Stripe has over 3 million tests in their CI suite. The system selects a relevant subset of tests to run against the change. If tests fail, the agent gets feedback and can retry - but only a maximum of two times before escalating to a human to prevent infinite loops.

Step 5: Human Review

Every Minion run ends with human review. Stripe never "vibe codes" - there is always a human in the loop. The structured workflow makes reviews faster and the code more reliable by the time it reaches an engineer.

Why Determinism Matters

Stripe explains their rationale clearly: "Writing code to deterministically accomplish small decisions we can anticipate - like we always want to lint changes at the end of a run - saves tokens, so it saves on cost at scale.

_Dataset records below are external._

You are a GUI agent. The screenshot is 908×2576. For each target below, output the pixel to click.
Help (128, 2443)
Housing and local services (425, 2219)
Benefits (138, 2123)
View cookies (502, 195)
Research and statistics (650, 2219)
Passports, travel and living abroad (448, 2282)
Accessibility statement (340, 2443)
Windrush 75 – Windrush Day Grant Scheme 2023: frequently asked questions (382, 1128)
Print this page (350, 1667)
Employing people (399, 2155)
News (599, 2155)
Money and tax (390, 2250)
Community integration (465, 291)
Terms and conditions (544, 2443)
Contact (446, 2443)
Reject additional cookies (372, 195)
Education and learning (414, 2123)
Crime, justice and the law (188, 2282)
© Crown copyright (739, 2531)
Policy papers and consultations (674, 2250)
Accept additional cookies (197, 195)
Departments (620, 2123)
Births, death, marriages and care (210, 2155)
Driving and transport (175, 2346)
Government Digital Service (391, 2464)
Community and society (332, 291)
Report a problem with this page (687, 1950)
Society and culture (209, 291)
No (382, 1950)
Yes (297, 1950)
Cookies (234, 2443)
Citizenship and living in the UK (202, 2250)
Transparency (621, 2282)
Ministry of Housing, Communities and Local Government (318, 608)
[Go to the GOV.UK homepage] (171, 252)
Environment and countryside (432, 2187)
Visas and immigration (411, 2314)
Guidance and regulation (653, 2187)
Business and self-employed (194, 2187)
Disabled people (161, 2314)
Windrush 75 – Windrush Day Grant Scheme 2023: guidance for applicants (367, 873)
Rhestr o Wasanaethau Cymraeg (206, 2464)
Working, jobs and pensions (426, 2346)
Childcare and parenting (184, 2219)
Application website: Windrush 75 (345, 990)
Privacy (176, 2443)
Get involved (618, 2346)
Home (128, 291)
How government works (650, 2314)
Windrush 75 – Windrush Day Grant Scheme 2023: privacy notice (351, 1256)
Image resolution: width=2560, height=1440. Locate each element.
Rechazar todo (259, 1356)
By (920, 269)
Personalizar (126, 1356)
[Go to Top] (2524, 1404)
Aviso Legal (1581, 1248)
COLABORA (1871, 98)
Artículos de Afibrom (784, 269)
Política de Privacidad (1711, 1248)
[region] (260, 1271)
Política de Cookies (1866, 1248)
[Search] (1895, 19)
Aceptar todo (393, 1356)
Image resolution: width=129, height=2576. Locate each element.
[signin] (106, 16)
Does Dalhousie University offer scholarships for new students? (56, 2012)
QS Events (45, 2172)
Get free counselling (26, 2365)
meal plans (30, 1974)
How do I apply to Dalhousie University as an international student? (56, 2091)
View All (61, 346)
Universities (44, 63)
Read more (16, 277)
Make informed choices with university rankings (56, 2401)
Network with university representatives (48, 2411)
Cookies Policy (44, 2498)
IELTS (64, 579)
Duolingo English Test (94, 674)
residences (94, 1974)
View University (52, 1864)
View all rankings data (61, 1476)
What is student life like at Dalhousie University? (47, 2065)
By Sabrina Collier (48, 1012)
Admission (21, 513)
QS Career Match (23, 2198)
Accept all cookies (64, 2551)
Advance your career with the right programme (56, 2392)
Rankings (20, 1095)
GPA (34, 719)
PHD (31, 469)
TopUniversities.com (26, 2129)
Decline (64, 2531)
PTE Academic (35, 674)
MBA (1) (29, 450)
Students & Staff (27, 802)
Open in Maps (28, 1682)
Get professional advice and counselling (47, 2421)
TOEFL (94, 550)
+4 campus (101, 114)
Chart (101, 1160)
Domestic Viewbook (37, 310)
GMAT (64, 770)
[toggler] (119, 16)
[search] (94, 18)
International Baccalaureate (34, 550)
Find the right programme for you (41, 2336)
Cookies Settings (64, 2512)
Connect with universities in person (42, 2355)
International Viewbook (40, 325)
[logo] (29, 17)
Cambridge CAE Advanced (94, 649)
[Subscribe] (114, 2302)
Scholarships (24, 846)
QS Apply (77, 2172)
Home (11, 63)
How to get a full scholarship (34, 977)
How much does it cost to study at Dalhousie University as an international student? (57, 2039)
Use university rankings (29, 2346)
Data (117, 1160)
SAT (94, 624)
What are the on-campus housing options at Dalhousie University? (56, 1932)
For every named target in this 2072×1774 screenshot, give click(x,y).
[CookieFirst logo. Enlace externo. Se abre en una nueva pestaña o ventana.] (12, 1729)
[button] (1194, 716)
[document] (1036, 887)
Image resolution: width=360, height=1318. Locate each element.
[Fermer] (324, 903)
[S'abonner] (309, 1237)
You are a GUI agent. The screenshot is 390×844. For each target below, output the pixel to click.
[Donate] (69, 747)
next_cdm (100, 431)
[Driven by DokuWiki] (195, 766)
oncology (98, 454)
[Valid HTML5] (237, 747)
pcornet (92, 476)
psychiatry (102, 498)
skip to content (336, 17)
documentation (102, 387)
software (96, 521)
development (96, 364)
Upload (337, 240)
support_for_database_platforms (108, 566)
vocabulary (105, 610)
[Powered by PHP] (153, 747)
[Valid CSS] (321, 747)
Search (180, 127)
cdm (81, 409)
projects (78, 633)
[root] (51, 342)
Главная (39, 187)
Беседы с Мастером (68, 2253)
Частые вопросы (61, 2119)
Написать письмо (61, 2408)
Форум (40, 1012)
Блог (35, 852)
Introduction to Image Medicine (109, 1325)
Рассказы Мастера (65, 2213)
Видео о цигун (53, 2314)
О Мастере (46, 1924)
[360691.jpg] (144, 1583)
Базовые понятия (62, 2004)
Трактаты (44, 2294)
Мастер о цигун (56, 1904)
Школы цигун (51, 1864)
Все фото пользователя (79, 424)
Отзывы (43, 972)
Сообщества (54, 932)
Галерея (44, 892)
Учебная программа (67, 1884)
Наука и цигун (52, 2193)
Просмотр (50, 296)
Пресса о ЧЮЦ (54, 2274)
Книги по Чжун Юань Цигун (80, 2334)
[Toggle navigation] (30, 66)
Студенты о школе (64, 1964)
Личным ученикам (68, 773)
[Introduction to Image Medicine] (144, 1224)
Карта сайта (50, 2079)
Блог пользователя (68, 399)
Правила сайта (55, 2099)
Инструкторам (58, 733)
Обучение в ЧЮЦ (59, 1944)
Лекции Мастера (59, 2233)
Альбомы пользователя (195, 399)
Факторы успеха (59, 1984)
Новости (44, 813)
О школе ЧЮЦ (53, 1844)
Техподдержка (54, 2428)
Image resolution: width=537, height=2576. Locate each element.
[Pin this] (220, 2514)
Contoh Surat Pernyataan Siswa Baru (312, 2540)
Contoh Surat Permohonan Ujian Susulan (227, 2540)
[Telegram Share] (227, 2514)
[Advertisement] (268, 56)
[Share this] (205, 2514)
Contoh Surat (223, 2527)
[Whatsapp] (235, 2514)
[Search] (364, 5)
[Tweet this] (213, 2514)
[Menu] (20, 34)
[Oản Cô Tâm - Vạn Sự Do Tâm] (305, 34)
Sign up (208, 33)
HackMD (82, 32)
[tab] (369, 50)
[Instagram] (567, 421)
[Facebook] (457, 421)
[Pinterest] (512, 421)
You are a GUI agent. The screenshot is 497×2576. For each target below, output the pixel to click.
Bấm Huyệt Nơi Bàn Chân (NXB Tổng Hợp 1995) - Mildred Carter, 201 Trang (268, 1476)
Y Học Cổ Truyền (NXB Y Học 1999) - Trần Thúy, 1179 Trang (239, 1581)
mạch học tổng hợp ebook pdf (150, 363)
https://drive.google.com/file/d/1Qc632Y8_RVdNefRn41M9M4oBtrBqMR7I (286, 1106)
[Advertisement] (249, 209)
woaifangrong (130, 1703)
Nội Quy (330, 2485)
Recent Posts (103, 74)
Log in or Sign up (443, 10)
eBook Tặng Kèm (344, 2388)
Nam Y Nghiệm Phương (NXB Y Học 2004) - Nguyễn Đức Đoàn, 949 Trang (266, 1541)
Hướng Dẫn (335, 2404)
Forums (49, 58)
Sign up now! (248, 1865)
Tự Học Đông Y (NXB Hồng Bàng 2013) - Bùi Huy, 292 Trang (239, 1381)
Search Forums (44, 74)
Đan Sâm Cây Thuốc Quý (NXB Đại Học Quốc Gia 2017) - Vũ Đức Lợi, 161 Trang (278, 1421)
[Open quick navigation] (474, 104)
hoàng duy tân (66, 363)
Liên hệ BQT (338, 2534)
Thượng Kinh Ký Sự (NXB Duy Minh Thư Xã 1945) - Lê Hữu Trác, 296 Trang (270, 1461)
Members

And it gives the agent a little less opportunity to get things wrong."

Key benefits of deterministic nodes:

Token savings: Deterministic steps cost nothing in LLM tokens.
Reliability: LLMs can skip steps or deviate from instructions; deterministic steps guarantee execution.
Compounding reliability: Contained agent boxes with separate deterministic steps create system-wide reliability improvements.

The PIV Loop: Applying This Yourself

The video presents the PIV (Plan, Implement, Validate) loop as a generalized version of Stripe's approach:

Planning Phase

Start with initial context (feature request, GitHub issue).
Have the agent plan the implementation.
Iterate with the agent on the plan, especially validation criteria.
Output a structured plan document.

Implementation Phase

Start a fresh context window with only the plan - this keeps the implementation agent focused.
The context window split is a deterministic decision you enforce.

Validation Phase

Run linting, type checking, and unit tests deterministically.
Loop the agent back to fix any failures.
End with human review and merge.

Getting Started

Study Shopify's Roast: Since Stripe Minions is not open source, Roast serves as a practical reference implementation with quick starts showing deterministic + agentic node combinations.
Build incrementally: You do not need 500 MCP tools or 3 million tests. The pattern works at any scale - even enforcing a fresh context window between planning and implementation adds determinism.
Archon: The presenter mentions Archon as an open-source project evolving into a workflow builder for AI coding workflows, described as "n8n for AI coding."

Key Takeaway

The industry is moving not toward more power to the agents but toward more power to the system controlling the agents. Building structured workflows that combine agentic flexibility with deterministic guarantees is how organizations achieve reliable AI-assisted coding at scale.